マインドフルネスとアルコール摂取との関連

Measuring mindfulness and examining its relationship with alcohol use and negative consequences.
Fernandez, C. A., Wood, D. M., Stein, R. A. L., & Rossi, S. J. 2010
Psychological of Addictive Behaviors, 24, 608-616.

【目的】
①Five Facet Mindfulness Questionnaire(FFMQ; Baer et al., 2006)の因子的妥当性の検討。
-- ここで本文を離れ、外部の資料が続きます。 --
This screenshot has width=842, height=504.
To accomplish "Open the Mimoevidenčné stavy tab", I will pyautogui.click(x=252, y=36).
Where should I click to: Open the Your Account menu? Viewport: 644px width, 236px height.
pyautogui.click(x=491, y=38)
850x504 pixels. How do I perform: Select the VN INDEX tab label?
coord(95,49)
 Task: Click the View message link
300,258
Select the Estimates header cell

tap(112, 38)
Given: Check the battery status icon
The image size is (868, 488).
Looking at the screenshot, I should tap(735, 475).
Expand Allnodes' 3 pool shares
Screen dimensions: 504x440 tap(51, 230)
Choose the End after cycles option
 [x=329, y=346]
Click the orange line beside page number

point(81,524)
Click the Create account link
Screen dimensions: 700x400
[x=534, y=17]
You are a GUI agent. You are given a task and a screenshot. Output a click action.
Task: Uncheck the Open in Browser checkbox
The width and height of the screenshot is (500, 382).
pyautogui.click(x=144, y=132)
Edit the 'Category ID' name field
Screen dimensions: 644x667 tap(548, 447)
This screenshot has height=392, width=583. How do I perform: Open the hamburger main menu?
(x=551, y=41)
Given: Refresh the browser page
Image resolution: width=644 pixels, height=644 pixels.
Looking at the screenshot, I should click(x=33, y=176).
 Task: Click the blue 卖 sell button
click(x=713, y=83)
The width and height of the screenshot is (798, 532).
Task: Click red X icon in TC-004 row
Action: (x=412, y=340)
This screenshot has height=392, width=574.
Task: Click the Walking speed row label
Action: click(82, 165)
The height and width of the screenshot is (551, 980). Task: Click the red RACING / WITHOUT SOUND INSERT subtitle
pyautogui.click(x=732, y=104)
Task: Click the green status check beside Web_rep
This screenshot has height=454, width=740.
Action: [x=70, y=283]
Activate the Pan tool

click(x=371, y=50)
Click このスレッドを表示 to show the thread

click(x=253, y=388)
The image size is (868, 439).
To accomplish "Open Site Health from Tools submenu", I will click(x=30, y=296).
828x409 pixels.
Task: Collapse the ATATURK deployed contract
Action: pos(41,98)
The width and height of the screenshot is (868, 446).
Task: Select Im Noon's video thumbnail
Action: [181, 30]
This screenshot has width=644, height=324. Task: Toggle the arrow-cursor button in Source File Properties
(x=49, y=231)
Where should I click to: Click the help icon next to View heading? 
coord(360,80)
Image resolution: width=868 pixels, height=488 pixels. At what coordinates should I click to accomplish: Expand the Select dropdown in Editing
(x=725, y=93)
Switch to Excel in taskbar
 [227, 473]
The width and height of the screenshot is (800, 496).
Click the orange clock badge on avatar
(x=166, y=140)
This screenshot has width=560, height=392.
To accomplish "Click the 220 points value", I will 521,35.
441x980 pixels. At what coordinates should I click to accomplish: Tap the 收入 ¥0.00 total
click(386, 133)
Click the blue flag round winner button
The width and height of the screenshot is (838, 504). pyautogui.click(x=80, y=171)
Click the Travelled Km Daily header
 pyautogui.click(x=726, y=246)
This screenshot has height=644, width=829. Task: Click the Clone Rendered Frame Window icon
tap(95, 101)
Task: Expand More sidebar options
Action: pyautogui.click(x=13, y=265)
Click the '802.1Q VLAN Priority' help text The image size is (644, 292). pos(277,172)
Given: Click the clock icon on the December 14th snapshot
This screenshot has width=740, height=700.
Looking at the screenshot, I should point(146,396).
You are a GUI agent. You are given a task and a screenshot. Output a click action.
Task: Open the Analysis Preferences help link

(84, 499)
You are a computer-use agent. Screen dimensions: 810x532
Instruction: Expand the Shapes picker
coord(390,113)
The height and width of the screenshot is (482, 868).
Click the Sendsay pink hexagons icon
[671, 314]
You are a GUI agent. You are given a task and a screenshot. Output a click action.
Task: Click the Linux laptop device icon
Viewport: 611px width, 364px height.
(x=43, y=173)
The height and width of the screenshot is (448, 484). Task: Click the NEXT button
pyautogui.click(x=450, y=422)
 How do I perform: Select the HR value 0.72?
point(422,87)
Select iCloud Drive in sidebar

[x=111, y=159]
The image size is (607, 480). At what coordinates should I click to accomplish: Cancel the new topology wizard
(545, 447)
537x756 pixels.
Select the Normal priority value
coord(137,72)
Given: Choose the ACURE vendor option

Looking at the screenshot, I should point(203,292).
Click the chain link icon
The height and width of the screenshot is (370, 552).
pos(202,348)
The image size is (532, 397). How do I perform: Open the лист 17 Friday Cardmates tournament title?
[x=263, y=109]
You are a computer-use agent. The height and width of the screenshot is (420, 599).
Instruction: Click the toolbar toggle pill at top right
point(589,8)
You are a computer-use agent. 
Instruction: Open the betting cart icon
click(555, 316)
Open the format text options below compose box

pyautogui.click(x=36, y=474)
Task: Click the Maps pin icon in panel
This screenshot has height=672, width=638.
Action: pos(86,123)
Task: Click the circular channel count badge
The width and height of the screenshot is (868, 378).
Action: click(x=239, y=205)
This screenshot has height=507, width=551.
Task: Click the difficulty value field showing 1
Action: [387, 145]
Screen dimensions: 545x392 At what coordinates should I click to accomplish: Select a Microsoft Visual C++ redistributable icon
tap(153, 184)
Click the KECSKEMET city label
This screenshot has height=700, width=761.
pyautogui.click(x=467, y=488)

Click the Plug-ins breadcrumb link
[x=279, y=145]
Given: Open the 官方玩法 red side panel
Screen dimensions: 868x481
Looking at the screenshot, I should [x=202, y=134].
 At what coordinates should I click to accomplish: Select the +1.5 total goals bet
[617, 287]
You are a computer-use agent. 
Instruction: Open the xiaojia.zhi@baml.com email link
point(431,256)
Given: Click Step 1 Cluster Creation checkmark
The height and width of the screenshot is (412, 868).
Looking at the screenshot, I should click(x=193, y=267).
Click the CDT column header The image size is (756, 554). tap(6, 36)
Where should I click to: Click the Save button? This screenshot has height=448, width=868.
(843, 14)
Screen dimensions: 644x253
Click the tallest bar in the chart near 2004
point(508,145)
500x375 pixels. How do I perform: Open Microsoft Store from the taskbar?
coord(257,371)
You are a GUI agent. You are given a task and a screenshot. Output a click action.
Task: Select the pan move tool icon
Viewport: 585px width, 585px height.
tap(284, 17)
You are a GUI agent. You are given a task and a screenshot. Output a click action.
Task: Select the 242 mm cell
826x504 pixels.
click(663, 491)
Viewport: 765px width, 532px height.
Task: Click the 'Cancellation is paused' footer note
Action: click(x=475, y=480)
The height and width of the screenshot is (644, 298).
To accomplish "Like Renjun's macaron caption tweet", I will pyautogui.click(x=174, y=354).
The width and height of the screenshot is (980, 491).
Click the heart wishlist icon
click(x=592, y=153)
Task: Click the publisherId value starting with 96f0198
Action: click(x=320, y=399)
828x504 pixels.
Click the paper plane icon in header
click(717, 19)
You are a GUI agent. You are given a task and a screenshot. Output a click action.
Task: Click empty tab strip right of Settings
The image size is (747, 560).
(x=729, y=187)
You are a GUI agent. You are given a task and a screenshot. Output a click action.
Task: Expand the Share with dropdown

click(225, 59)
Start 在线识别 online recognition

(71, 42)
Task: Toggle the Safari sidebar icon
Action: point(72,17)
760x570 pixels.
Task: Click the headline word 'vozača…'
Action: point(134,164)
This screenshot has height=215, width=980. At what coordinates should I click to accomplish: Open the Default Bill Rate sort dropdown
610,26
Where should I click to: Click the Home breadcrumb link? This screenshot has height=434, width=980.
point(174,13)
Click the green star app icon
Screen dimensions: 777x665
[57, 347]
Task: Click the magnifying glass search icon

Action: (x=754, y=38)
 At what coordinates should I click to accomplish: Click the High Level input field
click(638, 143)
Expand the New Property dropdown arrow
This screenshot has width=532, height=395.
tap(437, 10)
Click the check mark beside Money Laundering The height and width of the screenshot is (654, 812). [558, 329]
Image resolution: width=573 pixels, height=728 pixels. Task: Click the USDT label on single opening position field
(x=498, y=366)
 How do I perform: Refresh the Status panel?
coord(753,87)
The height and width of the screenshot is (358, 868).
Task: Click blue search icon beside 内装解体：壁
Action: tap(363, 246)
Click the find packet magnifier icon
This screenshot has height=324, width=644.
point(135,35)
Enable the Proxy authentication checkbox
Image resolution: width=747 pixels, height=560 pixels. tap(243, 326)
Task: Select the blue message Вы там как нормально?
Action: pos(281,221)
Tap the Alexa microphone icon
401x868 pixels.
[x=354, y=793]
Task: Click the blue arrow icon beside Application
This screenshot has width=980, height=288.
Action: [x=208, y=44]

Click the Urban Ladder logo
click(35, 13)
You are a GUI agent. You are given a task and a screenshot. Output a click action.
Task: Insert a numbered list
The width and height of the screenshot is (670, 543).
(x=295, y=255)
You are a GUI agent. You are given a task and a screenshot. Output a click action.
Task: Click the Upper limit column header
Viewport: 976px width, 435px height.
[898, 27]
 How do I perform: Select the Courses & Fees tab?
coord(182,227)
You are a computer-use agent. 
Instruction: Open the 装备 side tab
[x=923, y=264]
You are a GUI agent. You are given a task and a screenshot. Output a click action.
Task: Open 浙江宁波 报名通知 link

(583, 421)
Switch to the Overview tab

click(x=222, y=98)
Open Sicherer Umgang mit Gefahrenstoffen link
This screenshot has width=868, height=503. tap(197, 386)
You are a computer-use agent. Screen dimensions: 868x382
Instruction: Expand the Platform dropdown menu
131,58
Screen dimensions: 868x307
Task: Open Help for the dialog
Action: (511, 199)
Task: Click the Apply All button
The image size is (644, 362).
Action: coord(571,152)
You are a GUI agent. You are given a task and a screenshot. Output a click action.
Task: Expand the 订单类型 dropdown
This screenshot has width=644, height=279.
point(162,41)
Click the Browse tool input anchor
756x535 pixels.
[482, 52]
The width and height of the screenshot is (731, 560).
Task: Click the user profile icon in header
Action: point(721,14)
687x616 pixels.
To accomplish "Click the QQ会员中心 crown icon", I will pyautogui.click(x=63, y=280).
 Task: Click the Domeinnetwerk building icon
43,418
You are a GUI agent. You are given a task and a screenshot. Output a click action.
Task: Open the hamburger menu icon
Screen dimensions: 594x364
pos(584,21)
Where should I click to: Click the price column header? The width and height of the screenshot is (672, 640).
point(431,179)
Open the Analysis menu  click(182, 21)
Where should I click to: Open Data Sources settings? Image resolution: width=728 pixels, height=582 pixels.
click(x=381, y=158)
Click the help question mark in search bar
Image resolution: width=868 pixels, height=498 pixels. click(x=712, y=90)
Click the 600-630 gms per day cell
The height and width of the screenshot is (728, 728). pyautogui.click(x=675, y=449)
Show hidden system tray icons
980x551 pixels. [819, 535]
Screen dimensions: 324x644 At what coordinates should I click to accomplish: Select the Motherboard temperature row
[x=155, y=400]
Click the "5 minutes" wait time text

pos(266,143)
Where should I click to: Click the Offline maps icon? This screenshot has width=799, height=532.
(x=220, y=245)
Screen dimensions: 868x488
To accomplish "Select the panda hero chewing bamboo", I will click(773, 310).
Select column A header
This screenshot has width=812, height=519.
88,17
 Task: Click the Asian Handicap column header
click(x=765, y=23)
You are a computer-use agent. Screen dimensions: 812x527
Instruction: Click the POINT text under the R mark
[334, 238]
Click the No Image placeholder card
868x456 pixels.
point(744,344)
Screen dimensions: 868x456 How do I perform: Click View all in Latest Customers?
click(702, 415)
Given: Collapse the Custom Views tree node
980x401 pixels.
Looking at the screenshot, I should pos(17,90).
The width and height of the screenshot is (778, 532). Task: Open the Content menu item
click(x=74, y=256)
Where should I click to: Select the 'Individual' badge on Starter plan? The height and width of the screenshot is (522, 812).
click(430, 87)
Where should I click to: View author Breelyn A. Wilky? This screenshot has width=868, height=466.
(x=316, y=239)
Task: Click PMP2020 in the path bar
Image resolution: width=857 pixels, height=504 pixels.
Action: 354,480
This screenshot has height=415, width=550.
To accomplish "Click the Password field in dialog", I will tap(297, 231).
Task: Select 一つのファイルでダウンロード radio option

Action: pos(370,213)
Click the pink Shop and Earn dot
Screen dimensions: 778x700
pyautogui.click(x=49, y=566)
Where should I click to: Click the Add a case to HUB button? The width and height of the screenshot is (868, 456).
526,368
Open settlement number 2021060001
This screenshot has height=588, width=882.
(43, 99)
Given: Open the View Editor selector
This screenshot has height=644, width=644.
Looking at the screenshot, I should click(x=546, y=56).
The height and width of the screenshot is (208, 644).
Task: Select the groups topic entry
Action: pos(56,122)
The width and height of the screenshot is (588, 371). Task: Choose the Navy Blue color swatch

②マインドフルネス,アルコール摂取,アルコールに関連する結果の関連をSEMを用いて検討。

【方法】
316名(女性177名,平均年齢22±0.41歳)の大学生が参加。参加者の95%が過去1年間に一回は飲酒。参加者はRCT研究(介入内容は,親への介入と動機づけ面接,詳細はWood et al., 2010)の46ヶ月後フォローアップに参加した者であった。

【測定指標】
①FFMQ:マインドフルネスを多側面(nonreactivity, act with awareness, describe, nonjudging, observe)から測定。
②Daily Drinking Questionnaire(DDQ; Collins et al., 1985):一般的な1週間の毎日の飲酒量を測定。
③Quantity-Frequency Questionnaire(Dimeff et al., 1999):過去1カ月における,最大飲酒量を測定。
④がっつり飲んだ日(男性5杯以上,女性4杯以上)
⑤Young Adult Alcohol Problems Screening Test(YAAPST; Hurlbut & Sher,1992):過去3ヶ月間におけるアルコールに関連する問題を測定。

【結果】
①確認的因子分析:因子間相関モデルでは、CFI=.94, RMSEA=.08であった。高次因子モデルでは,CFI=.92, RMSEA=.09であったが,‘Act with Awareness(r=-.26)’因子と‘Nonjudging(r=-.43)’因子がマインドフルネスと負の相関,他の3因子は正の相関を示した。
 →FFMQはマインドフルな人ほど,全ての因子で得点が高くなる。Baer et al.(2006)では瞑想経験者を対象としていたが,今回の参加者は瞑想経験が(比較的少)ない者であったことから,Baer et al.(2006)と同様の因子構造が得られなかった可能性。

②各変数間の関連
‘Describe(β=-.18, p<.05)’と‘Act with Awareness(β=-.17, p<.05)’がアルコール使用に影響。アルコール使用とアルコール関連問題の関係を統制後,‘Nonjudging(β=-.12, p<.05)’と‘Describe(β=.11, p<.05)’がアルコール関連問題に影響。
 →ここでは,マインドフルネスとアルコール関連問題に対する影響を検討しているが,なぜか…というのも測定しているアルコール関連問題は二日酔い,記憶喪失,学校をさぼるといったもので,マインドフルネスなスタイルをとることができるようになったことで,これらの問題が改善するかどうかは少し推測の域である。結果,‘Describe’に関して,アルコール使用には負の影響を与えているが,アルコール関連問題には正の影響を与えたりと,理論的な仮説が成り立たない結果となっている。
アルコール使用は潜在変数で測定指標の②~④が観測変数。

※アルコール使用とアルコール問題への‘Describe’因子の影響が異なることへの理解に苦しんでいます。何か理由があるのであれば教えていただきたいです。